◆ Textauszug:
********************

Also, was ich eigentlich wollte ist folgendes.
Ich will Elemente ablegen, die immer den selben Index haben, dann will ich mithilfe des Indexes auf sie zugreifen, sprich das Objekt selbst bekommen oder das Element löschen.
Besonders wichtig ist, dass ich beim hinzufügen immer den Index bestimmen kann und, dass das hinzugefügte Element immer seinen hinzugefügten Index beibehält.
Wobei die Geschwindigkeit/Performance extrem wichtig ist.

Sorry, wenn ich mich hier irgendwie vertan habe, aber ich dachte eigentlich das ich das mit der ArrayList machen könnte?
Mir fällt gerade ein, das man doch eigentlich einen Map verwenden kann, jedoch wäre die längst nicht so schnell wie ein Array auf das man zugreifen könnte.
Insbesondere muss man schnell auf Elemente zugreifen.
Also brauche ich ein art vergrößerbares Array, dessen Elemente immer den selben beim hinzufügen angegeben Index beibehält.

Ich hoffe jemand versteht was ich meine und kennt vielleicht eine bestehende Klasse bzw. Collection.


----------



## Gucky (16. Jan 2014)

********************

◆ Datenzeilen:
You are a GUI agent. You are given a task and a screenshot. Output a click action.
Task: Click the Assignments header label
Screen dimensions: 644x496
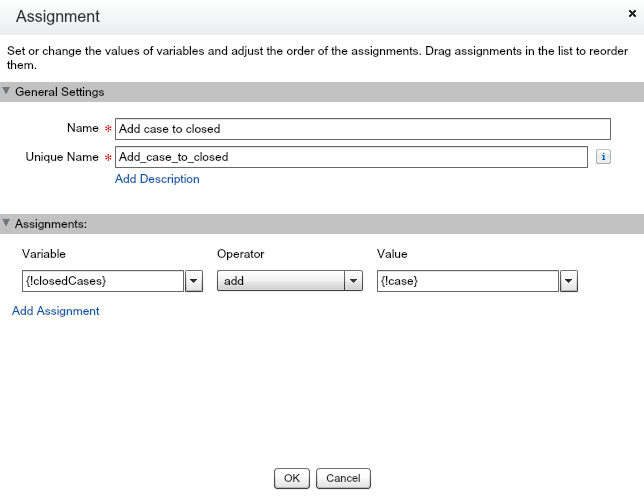(x=51, y=223)
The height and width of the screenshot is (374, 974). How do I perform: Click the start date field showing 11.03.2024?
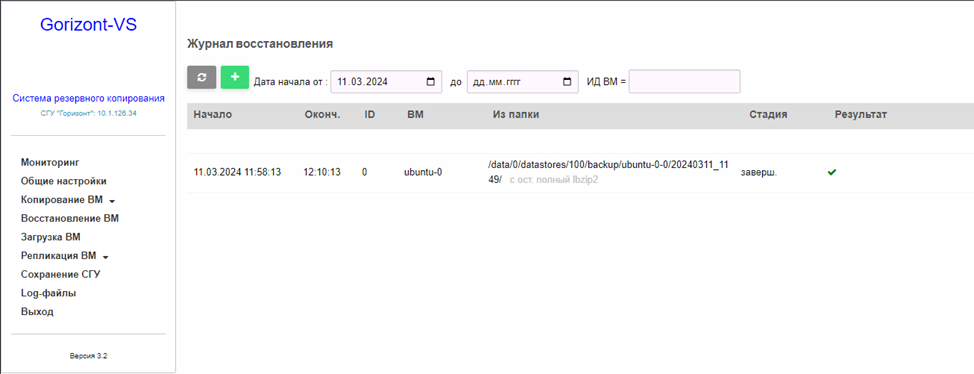(x=386, y=81)
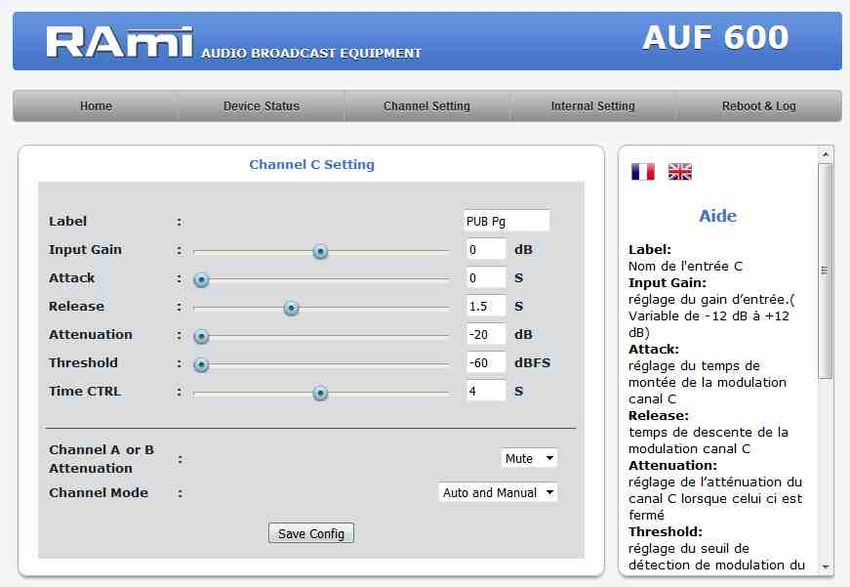850x587 pixels.
Task: Click the Attack seconds input field
Action: pyautogui.click(x=485, y=278)
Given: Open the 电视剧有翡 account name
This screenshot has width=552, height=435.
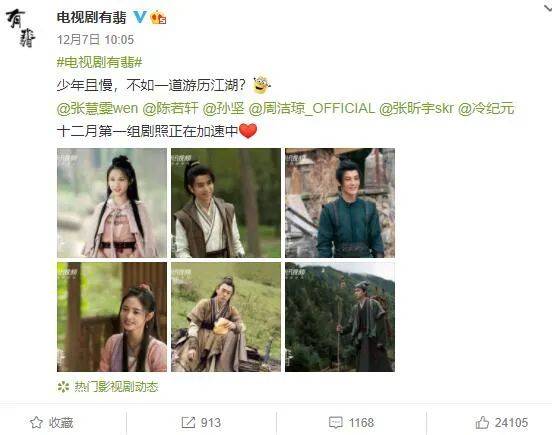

********************

◆ Aufgabe 1:
Beantworte die folgenden Fragen zum Textauszug.
(a) Was wird im Textauszug als extrem wichtig bezeichnet?
(b) Welche Klasse wird zunächst als mögliche Lösung genannt?
(c) Warum gilt eine Map laut Textauszug als weniger geeignet?
◆ Aufgabe 2: Führe den Textauszug mit der Antwort weiter, die nach der letzten Zeile beginnt.

◆ Lösung 1:
(a) Die Geschwindigkeit bzw. Performance.
(b) Die ArrayList.
(c) Sie wäre längst nicht so schnell wie ein Array, auf das man zugreifen könnte.

◆ Lösung 2:
Wenn es nicht unbedingt generisch sein muss, kannst du dir auch schnell eine Liste selber zusammenzimmern. Das dürfte nicht allzu kompliziert sein. Es kostet aber auch nicht viel die Liste zu durchforsten und auf das richtige Element zu prüfen.


----------



## DuffCola (16. Jan 2014)

Ja das werde ich wohl machen müssen.
Aber es kommt besonders auf geschwindigkeit, aufgrund dessen das es sich um ein spiel handelt.
Danke.


----------



## Natac (21. Jan 2014)

Du kannst hierfür auch wunderbar eine ArrayList nehmen. Das Element zu "löschen" kann ja auch heißen, den enstsprechenden Index auf [c]null[/c] zu setzen. Dann musst du dir Arrayverwaltung nicht aufhalsen, die Indizes bleiben aber trotzdem konstant.

Und wenn ein Eintrag eben [c]null[/c] ist, dann weist du, dass er gelöscht wurde.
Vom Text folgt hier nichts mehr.